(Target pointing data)

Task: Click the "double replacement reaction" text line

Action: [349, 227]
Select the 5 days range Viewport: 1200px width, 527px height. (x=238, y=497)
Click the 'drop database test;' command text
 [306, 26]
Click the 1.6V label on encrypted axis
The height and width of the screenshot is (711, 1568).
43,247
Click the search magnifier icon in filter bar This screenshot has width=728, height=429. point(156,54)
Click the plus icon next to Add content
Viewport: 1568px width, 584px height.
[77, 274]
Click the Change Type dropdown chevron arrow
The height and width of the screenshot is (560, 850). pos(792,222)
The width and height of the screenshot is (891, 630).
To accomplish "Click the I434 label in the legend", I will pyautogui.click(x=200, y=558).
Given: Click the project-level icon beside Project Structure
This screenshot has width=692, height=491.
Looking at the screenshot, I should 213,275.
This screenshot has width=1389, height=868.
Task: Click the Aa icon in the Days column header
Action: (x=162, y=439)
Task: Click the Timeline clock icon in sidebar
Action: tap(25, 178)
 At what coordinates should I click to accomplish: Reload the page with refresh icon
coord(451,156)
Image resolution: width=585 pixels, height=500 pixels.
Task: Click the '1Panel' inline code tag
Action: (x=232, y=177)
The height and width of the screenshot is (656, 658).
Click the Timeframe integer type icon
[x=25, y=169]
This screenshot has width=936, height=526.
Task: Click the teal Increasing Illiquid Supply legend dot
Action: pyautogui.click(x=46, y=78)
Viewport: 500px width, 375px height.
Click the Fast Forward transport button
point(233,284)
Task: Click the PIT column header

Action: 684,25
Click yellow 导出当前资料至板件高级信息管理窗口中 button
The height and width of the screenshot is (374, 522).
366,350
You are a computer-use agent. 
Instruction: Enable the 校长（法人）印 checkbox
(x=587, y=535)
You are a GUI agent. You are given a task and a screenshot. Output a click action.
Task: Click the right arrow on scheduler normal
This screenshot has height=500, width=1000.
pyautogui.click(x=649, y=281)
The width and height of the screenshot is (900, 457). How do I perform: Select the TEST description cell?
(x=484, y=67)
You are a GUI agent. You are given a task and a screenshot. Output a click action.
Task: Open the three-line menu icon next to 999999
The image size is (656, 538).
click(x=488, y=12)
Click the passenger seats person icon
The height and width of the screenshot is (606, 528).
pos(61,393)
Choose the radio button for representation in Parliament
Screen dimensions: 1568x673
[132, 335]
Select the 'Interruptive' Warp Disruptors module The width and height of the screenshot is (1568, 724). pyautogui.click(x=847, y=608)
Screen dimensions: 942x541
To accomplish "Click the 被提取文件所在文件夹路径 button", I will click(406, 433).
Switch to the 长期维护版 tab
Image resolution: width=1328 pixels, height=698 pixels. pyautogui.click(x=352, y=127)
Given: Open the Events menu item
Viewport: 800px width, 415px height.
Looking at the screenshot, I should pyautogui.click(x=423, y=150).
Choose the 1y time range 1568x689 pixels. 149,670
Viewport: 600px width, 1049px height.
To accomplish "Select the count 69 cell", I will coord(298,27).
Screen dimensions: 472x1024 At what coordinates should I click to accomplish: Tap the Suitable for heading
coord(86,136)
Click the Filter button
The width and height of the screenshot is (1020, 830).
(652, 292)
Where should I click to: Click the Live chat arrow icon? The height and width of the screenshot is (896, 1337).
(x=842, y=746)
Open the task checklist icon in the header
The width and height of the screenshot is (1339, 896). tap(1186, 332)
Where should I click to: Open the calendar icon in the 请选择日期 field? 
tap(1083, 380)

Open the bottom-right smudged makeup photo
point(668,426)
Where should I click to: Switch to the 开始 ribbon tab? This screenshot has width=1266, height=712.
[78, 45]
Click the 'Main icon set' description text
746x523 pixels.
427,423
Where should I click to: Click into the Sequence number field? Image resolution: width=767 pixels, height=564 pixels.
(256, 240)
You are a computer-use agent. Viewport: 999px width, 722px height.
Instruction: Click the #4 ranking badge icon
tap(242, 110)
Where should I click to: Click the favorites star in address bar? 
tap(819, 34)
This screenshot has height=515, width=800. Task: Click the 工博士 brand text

* [WHAT IS REQUIRED]:
Duplicate every line of the records above, copying each one without any change.

* [COMPLETE OUTPUT]:
Task: Click the "double replacement reaction" text line

Action: [349, 227]
Select the 5 days range Viewport: 1200px width, 527px height. (x=238, y=497)
Click the 'drop database test;' command text
 [306, 26]
Click the 1.6V label on encrypted axis
The height and width of the screenshot is (711, 1568).
43,247
Click the search magnifier icon in filter bar This screenshot has width=728, height=429. point(156,54)
Click the plus icon next to Add content
Viewport: 1568px width, 584px height.
[77, 274]
Click the Change Type dropdown chevron arrow
The height and width of the screenshot is (560, 850). pos(792,222)
The width and height of the screenshot is (891, 630).
To accomplish "Click the I434 label in the legend", I will pyautogui.click(x=200, y=558).
Given: Click the project-level icon beside Project Structure
This screenshot has width=692, height=491.
Looking at the screenshot, I should 213,275.
This screenshot has width=1389, height=868.
Task: Click the Aa icon in the Days column header
Action: (x=162, y=439)
Task: Click the Timeline clock icon in sidebar
Action: tap(25, 178)
 At what coordinates should I click to accomplish: Reload the page with refresh icon
coord(451,156)
Image resolution: width=585 pixels, height=500 pixels.
Task: Click the '1Panel' inline code tag
Action: (x=232, y=177)
The height and width of the screenshot is (656, 658).
Click the Timeframe integer type icon
[x=25, y=169]
This screenshot has width=936, height=526.
Task: Click the teal Increasing Illiquid Supply legend dot
Action: pyautogui.click(x=46, y=78)
Viewport: 500px width, 375px height.
Click the Fast Forward transport button
point(233,284)
Task: Click the PIT column header

Action: 684,25
Click yellow 导出当前资料至板件高级信息管理窗口中 button
The height and width of the screenshot is (374, 522).
366,350
You are a computer-use agent. 
Instruction: Enable the 校长（法人）印 checkbox
(x=587, y=535)
You are a GUI agent. You are given a task and a screenshot. Output a click action.
Task: Click the right arrow on scheduler normal
This screenshot has height=500, width=1000.
pyautogui.click(x=649, y=281)
The width and height of the screenshot is (900, 457). How do I perform: Select the TEST description cell?
(x=484, y=67)
You are a GUI agent. You are given a task and a screenshot. Output a click action.
Task: Open the three-line menu icon next to 999999
The image size is (656, 538).
click(x=488, y=12)
Click the passenger seats person icon
The height and width of the screenshot is (606, 528).
pos(61,393)
Choose the radio button for representation in Parliament
Screen dimensions: 1568x673
[132, 335]
Select the 'Interruptive' Warp Disruptors module The width and height of the screenshot is (1568, 724). pyautogui.click(x=847, y=608)
Screen dimensions: 942x541
To accomplish "Click the 被提取文件所在文件夹路径 button", I will click(406, 433).
Switch to the 长期维护版 tab
Image resolution: width=1328 pixels, height=698 pixels. pyautogui.click(x=352, y=127)
Given: Open the Events menu item
Viewport: 800px width, 415px height.
Looking at the screenshot, I should pyautogui.click(x=423, y=150).
Choose the 1y time range 1568x689 pixels. 149,670
Viewport: 600px width, 1049px height.
To accomplish "Select the count 69 cell", I will coord(298,27).
Screen dimensions: 472x1024 At what coordinates should I click to accomplish: Tap the Suitable for heading
coord(86,136)
Click the Filter button
The width and height of the screenshot is (1020, 830).
(652, 292)
Where should I click to: Click the Live chat arrow icon? The height and width of the screenshot is (896, 1337).
(x=842, y=746)
Open the task checklist icon in the header
The width and height of the screenshot is (1339, 896). tap(1186, 332)
Where should I click to: Open the calendar icon in the 请选择日期 field? 
tap(1083, 380)

Open the bottom-right smudged makeup photo
point(668,426)
Where should I click to: Switch to the 开始 ribbon tab? This screenshot has width=1266, height=712.
[78, 45]
Click the 'Main icon set' description text
746x523 pixels.
427,423
Where should I click to: Click into the Sequence number field? Image resolution: width=767 pixels, height=564 pixels.
(256, 240)
You are a computer-use agent. Viewport: 999px width, 722px height.
Instruction: Click the #4 ranking badge icon
tap(242, 110)
Where should I click to: Click the favorites star in address bar? 
tap(819, 34)
This screenshot has height=515, width=800. Task: Click the 工博士 brand text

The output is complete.